• _TEXT UNDER STUDY_
┌──

12 & 12 p. 40
There's a game run by a demented P.E. teacher in a Simpson's episode called Bombardment. Whenever he feels particularly vindictive he yells "Bombardment!" and starts flinging balls into the faces of little children, destroying teeth and noses in the process. He's a big, fit guy so he does some real damage. I know of a politician who does a thing he calls "The Weave" where instead of answering a question he just barfs out, rapid-fire-like, dozens of contradictory and inflammatory and irrelevant facts or lies so that the questioner is left gaping and gawking. This is a technique in formal debate - bury the competition with so many points they find it impossible to respond coherently to all of them. They freeze and panic and whatever point you are trying to make is lost in the wheels of confusion. This was me when I was spiritually unfit - I threw shit against the wall to see what would stick but nothing would ever stick and I usually couldn't get off the couch, in my brain fog, to actually throw the shit so what I was left with were some buckets of shit in my living room. I couldn't even be bothered to flush the shit down the toilet. The shit did me no good whatsoever. Maybe this is why I had very few visitors. Maybe the buckets of unflung shit in my living room were off-putting.
"Humans are mentally sick with a disease called fear. If we can see our state of mind as a disease, we find there is a cure. We must forgive those we feel have wronged us, not because they deserve to be forgiven, but because we love ourselves so much we don't want to keep paying for the injustice. Forgiveness is the only way to heal. You will know you have forgiven someone when you see them and you no longer have an emotional reaction. That's the beginning of the free human. Forgiveness is the key."

└──

• _EXERCISE DATA_
┌──

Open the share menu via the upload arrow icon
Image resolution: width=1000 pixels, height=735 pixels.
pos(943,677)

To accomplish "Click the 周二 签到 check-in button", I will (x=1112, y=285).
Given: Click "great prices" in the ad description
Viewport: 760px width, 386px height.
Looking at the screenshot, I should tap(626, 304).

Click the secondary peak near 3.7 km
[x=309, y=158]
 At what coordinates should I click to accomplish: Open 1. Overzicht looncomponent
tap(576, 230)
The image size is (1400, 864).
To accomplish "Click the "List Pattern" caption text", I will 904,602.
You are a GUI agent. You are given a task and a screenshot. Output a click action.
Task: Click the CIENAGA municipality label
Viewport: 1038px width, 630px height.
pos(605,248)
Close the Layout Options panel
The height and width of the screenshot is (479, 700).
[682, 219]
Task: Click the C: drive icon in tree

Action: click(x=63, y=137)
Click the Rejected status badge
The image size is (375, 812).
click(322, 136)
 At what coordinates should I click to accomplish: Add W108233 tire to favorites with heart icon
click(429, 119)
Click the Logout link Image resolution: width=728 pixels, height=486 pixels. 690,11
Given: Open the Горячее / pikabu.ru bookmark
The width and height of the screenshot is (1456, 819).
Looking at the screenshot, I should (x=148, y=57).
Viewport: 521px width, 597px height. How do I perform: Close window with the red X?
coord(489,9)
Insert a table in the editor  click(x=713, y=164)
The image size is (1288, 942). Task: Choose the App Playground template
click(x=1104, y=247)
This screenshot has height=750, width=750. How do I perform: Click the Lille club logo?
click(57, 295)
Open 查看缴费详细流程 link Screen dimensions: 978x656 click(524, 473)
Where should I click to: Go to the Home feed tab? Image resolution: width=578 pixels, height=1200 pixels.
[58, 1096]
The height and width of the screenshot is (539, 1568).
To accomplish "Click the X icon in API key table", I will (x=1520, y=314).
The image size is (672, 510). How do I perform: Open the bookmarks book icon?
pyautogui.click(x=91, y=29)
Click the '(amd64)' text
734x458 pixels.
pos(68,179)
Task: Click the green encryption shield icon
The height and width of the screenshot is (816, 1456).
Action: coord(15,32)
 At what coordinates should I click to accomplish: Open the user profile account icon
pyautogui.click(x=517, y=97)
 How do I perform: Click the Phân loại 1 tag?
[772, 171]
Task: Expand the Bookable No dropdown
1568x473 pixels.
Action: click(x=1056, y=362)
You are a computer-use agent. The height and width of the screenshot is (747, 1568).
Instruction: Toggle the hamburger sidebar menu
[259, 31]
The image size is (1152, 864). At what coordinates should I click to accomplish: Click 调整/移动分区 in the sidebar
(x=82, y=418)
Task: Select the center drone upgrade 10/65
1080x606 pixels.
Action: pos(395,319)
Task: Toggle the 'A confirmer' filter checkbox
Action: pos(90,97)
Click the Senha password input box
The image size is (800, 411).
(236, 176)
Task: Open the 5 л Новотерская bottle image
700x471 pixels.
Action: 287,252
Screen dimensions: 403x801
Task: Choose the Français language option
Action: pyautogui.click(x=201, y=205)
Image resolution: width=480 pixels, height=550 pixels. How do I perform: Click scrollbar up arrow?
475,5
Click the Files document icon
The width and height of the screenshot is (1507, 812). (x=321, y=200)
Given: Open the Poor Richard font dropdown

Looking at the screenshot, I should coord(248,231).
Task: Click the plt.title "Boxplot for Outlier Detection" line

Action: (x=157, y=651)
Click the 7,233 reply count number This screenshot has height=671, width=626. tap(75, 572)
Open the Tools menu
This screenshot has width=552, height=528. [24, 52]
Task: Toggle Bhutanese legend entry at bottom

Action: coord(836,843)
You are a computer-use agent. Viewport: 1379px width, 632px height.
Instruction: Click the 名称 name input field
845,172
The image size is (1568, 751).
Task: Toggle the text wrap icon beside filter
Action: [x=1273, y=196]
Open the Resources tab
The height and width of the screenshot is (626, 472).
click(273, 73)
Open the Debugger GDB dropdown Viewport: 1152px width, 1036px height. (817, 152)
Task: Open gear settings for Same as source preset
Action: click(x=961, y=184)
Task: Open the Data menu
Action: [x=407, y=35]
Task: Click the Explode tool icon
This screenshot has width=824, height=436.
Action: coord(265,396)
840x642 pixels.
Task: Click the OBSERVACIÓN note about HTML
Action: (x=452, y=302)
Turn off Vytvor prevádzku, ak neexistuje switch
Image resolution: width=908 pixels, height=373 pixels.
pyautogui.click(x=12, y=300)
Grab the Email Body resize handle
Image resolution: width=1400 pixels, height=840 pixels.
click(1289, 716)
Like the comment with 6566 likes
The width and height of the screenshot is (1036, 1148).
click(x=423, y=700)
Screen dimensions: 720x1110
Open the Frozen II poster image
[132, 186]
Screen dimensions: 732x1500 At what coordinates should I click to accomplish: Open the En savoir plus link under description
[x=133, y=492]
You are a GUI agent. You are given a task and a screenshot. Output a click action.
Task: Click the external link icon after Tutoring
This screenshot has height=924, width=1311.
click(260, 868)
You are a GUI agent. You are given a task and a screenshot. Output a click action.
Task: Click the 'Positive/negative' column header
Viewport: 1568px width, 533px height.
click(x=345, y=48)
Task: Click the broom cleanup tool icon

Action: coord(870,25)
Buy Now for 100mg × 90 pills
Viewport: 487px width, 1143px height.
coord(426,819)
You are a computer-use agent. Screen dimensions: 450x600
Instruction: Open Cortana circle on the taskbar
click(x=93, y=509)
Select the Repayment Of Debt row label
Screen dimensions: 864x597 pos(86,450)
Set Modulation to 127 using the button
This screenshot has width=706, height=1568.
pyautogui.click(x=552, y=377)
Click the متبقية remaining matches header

└──

• _WHAT IS NEEDED_
Reproduce the 12 & 12 p. 40 reflection from above word for word, from its heading line through the closing quotation on forgiveness.

• _ANSWER TO THE PROBLEM_
12 & 12 p. 40
There's a game run by a demented P.E. teacher in a Simpson's episode called Bombardment. Whenever he feels particularly vindictive he yells "Bombardment!" and starts flinging balls into the faces of little children, destroying teeth and noses in the process. He's a big, fit guy so he does some real damage. I know of a politician who does a thing he calls "The Weave" where instead of answering a question he just barfs out, rapid-fire-like, dozens of contradictory and inflammatory and irrelevant facts or lies so that the questioner is left gaping and gawking. This is a technique in formal debate - bury the competition with so many points they find it impossible to respond coherently to all of them. They freeze and panic and whatever point you are trying to make is lost in the wheels of confusion. This was me when I was spiritually unfit - I threw shit against the wall to see what would stick but nothing would ever stick and I usually couldn't get off the couch, in my brain fog, to actually throw the shit so what I was left with were some buckets of shit in my living room. I couldn't even be bothered to flush the shit down the toilet. The shit did me no good whatsoever. Maybe this is why I had very few visitors. Maybe the buckets of unflung shit in my living room were off-putting.
"Humans are mentally sick with a disease called fear. If we can see our state of mind as a disease, we find there is a cure. We must forgive those we feel have wronged us, not because they deserve to be forgiven, but because we love ourselves so much we don't want to keep paying for the injustice. Forgiveness is the only way to heal. You will know you have forgiven someone when you see them and you no longer have an emotional reaction. That's the beginning of the free human. Forgiveness is the key."